What to do: Take each line from the material below that includes the string "blue" and copy it.

++++ Information ++++

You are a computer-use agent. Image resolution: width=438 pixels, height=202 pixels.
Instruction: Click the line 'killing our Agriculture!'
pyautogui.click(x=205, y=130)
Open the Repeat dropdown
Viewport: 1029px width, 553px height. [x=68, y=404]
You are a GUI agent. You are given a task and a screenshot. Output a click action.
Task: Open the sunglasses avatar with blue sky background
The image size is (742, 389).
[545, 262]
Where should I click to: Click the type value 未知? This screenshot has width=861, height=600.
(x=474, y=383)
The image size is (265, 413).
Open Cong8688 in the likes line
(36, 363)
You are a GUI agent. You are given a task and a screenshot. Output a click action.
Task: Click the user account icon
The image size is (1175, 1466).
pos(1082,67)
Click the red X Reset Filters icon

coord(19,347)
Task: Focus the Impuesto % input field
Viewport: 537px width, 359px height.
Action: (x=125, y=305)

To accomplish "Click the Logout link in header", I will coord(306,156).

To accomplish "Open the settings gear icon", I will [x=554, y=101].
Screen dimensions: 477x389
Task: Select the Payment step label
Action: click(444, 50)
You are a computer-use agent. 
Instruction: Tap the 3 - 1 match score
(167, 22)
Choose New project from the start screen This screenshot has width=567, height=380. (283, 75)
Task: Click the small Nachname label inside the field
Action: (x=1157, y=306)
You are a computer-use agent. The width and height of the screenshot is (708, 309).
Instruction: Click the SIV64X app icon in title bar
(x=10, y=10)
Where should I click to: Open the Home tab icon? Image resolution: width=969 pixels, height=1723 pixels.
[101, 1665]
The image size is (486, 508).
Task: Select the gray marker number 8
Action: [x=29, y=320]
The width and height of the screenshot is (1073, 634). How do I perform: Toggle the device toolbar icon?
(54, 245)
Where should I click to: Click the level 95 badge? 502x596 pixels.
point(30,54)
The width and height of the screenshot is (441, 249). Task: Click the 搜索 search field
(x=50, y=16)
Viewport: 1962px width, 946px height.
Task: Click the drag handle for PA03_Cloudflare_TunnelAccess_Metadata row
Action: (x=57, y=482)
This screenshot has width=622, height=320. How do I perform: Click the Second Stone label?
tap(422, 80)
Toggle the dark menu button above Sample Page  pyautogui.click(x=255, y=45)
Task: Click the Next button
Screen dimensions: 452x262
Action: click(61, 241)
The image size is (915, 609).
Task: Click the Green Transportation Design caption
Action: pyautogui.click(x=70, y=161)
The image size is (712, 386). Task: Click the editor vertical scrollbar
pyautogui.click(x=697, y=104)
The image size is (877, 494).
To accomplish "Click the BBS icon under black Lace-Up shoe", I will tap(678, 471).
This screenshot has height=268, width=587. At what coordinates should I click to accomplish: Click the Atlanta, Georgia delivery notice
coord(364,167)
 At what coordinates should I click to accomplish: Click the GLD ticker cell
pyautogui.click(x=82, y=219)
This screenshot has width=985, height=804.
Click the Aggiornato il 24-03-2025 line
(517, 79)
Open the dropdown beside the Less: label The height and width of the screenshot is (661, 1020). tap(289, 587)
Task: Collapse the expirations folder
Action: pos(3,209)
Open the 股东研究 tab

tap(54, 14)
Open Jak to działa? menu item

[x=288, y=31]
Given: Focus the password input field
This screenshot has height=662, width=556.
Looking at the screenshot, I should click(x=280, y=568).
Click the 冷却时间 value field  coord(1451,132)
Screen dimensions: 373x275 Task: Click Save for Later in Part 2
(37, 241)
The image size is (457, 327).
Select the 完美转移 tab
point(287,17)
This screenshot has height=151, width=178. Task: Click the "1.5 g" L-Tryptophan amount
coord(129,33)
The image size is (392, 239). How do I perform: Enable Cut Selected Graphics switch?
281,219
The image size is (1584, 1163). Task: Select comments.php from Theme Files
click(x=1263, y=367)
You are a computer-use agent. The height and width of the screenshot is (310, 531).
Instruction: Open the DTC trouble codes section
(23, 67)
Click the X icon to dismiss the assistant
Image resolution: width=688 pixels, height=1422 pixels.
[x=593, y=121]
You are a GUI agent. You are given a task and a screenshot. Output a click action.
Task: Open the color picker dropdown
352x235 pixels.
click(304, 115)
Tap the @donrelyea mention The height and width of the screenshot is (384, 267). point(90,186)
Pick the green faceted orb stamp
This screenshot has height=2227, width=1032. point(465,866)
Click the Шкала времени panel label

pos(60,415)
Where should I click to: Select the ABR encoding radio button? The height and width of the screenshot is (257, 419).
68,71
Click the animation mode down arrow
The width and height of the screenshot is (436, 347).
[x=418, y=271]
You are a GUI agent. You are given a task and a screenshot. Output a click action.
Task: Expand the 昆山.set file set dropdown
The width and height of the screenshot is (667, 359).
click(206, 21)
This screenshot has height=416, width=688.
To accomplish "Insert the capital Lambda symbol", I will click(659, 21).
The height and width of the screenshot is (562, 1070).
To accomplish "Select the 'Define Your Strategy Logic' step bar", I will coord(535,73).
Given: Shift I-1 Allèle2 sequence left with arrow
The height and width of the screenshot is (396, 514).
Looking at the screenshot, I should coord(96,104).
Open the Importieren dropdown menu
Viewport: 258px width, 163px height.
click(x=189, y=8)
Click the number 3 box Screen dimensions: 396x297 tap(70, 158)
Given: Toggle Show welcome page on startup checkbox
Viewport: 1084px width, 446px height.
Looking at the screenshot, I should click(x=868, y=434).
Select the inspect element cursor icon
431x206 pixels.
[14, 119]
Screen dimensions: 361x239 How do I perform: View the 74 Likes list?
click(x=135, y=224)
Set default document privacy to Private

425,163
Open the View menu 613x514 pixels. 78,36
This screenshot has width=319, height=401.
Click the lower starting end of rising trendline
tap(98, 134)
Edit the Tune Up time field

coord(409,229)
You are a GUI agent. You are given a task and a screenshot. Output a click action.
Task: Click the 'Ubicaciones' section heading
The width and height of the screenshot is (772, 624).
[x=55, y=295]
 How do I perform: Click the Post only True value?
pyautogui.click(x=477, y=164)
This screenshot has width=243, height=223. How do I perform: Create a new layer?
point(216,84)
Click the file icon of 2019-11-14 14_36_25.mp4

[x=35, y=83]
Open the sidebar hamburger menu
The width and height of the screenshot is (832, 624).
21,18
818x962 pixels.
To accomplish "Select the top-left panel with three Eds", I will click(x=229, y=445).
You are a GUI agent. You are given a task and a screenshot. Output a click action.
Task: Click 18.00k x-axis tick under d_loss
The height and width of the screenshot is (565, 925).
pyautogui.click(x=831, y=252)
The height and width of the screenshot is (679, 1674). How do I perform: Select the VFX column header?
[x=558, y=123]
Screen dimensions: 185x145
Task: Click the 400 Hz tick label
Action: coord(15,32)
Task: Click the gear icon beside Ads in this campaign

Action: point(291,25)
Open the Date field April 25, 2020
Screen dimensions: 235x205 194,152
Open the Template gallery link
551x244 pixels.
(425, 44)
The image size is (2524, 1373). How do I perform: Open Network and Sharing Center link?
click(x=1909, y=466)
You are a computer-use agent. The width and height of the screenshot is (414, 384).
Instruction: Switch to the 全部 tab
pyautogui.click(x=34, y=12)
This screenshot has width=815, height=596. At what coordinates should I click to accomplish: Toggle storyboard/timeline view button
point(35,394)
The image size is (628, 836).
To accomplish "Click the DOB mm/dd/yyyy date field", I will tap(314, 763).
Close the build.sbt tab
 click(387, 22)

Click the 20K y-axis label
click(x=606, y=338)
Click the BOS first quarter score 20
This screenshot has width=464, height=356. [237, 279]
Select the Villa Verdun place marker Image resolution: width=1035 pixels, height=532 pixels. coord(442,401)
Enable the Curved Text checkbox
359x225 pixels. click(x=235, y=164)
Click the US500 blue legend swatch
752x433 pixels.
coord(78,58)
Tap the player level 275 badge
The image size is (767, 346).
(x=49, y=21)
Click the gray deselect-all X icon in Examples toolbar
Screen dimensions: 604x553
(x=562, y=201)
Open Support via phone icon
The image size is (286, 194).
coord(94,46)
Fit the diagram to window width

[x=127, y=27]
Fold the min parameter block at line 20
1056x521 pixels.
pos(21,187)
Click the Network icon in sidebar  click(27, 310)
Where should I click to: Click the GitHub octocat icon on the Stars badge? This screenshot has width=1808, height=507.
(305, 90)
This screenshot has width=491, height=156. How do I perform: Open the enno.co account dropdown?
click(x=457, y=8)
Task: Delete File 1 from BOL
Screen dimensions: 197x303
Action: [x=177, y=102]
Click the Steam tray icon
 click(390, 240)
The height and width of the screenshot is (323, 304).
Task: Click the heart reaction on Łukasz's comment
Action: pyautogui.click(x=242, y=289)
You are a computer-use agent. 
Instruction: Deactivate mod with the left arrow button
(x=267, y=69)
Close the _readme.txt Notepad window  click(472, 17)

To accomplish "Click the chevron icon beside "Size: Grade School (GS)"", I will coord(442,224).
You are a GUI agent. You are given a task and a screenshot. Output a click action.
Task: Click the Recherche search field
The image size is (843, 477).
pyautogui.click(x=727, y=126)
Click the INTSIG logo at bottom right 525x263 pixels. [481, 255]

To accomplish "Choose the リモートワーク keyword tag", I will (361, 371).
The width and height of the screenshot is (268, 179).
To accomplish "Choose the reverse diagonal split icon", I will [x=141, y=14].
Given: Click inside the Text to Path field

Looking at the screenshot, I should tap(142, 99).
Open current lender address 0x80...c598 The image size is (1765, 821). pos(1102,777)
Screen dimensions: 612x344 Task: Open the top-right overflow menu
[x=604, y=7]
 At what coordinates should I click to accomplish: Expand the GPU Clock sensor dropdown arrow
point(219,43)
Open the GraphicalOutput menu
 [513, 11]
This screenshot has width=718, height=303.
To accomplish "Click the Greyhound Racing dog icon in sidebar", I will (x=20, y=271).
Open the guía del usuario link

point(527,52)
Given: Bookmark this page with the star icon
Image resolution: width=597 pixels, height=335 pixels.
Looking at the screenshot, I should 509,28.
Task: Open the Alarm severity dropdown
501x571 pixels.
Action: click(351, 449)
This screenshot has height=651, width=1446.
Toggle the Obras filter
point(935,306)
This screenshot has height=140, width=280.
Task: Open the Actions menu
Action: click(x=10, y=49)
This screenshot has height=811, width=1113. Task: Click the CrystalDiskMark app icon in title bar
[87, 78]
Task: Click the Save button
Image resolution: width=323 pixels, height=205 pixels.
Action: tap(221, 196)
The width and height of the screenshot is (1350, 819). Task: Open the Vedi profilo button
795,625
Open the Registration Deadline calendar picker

++++

Result of the exercise:
Task: Open the sunglasses avatar with blue sky background
Click the US500 blue legend swatch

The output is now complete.